● Exercises:
• a. In the Williams family history, copy out word for word the passage from "Our Williams of: Laurens" up to and including "Carroll Co., Ga.(5)".
• b. Using the Williams family history, answer these:
(i) On what date was James Henry Williams born?
(ii) Whom did James H. marry on December 19, 1835?
(iii) How many more children did Thomas B and Hannah have after reaching Carroll Co., Ga.?

● Selected extract:
Our Williams of: Laurens Co. SC, Carroll Co. GA, and Winston Co. AL
Descendants of Thomas Barnes Williams
Generation No. 2
2. James Henry2 Williams (Thomas Barnes1) James Henry Williams was born on April 2, 1814 (1) in Laurens Co., South Carolina. He was the oldest son of Thomas Barnes (known to many as Barney) and Hannah (Pinson) Williams.(2)
In about 1832, (3) the 18 year old James H. came with his parents to the area we now know as Carroll Co., Georgia. They came in a covered wagon, containing all of their worldly goods.(4) There were at least nine children at the times, with the baby probably traveling in someone's arms. Thomas B and Hannah had three more children upon reaching Carroll Co., Ga.(5)
On December 19, 1835 James H. married Sarah Davidson.(6) Sarah was born in Georgia on February 12, 1812.(7) Considering that the area around Carroll Co. was still "owned" by the Cherokee Indians until the late 1820's, it can be fairly safely assumed that Sarah came from some pretty serious pioneer stock. There was only one Davidson family in Carrol Co. at the time of their marriage, the family of John Davidson. I strongly suspect that he was Sarah's father. John Davidson lived with a daughter in Talladega Co. for a while, and then I am fairly certain that he is the same John Davidson who was living with Sarah's daughter Lucinda Williams Davidson in the 1870 Census. If that is the case, then there's a good chance that Lucinda Williams and her husband William J. Davidson were first cousins. More on this family later.

● Data supplied:

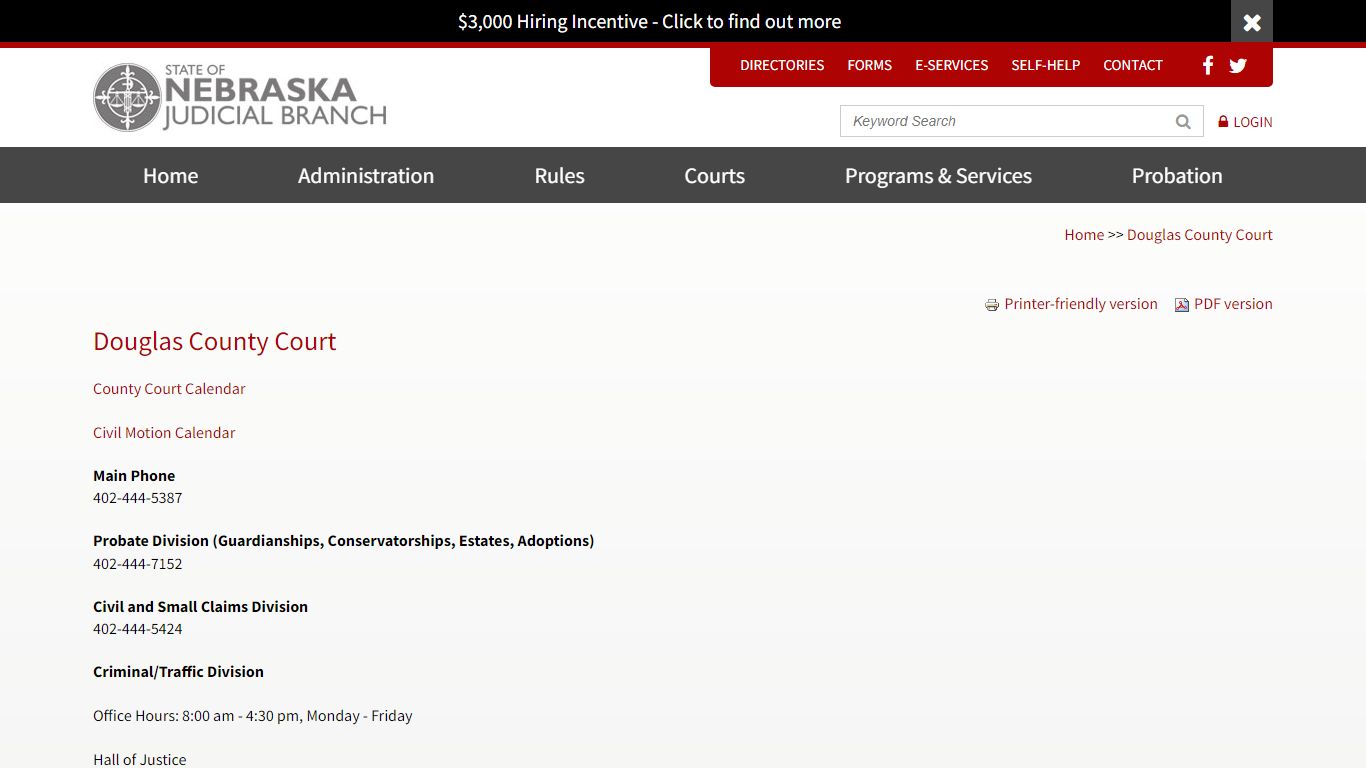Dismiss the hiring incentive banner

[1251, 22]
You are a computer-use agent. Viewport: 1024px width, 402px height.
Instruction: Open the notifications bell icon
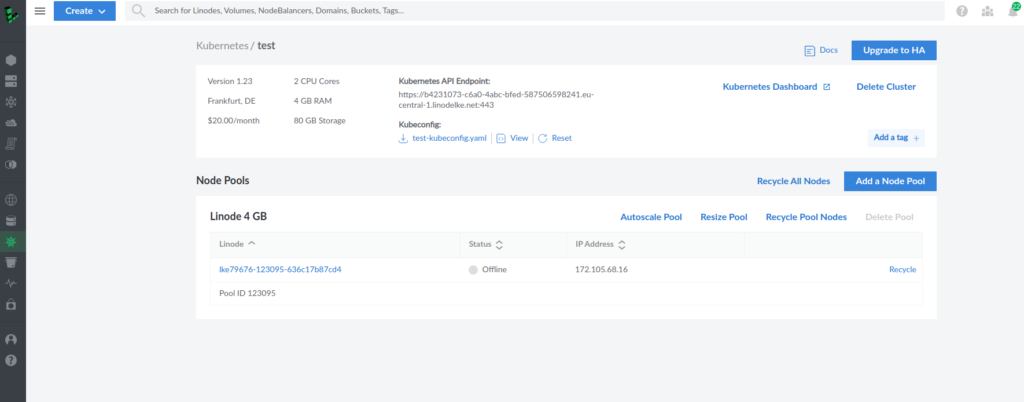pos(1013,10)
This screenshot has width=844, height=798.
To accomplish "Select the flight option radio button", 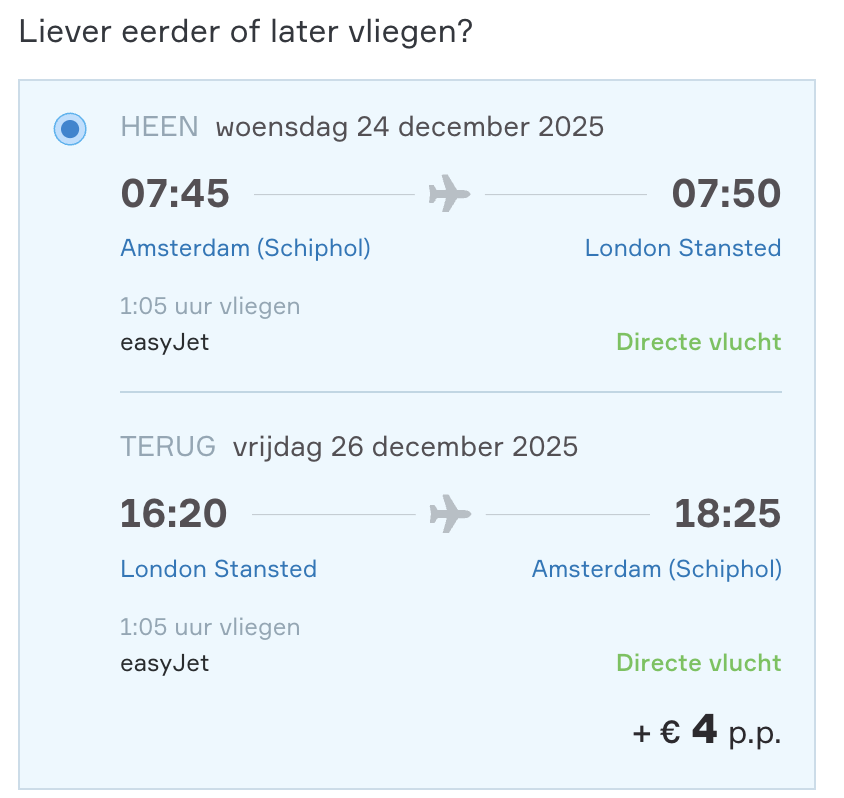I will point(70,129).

● Results:
• a.
Our Williams of: Laurens Co. SC, Carroll Co. GA, and Winston Co. AL
Descendants of Thomas Barnes Williams
Generation No. 2
2. James Henry2 Williams (Thomas Barnes1) James Henry Williams was born on April 2, 1814 (1) in Laurens Co., South Carolina. He was the oldest son of Thomas Barnes (known to many as Barney) and Hannah (Pinson) Williams.(2)
In about 1832, (3) the 18 year old James H. came with his parents to the area we now know as Carroll Co., Georgia. They came in a covered wagon, containing all of their worldly goods.(4) There were at least nine children at the times, with the baby probably traveling in someone's arms. Thomas B and Hannah had three more children upon reaching Carroll Co., Ga.(5)

• b.
(i) April 2, 1814
(ii) Sarah Davidson
(iii) Three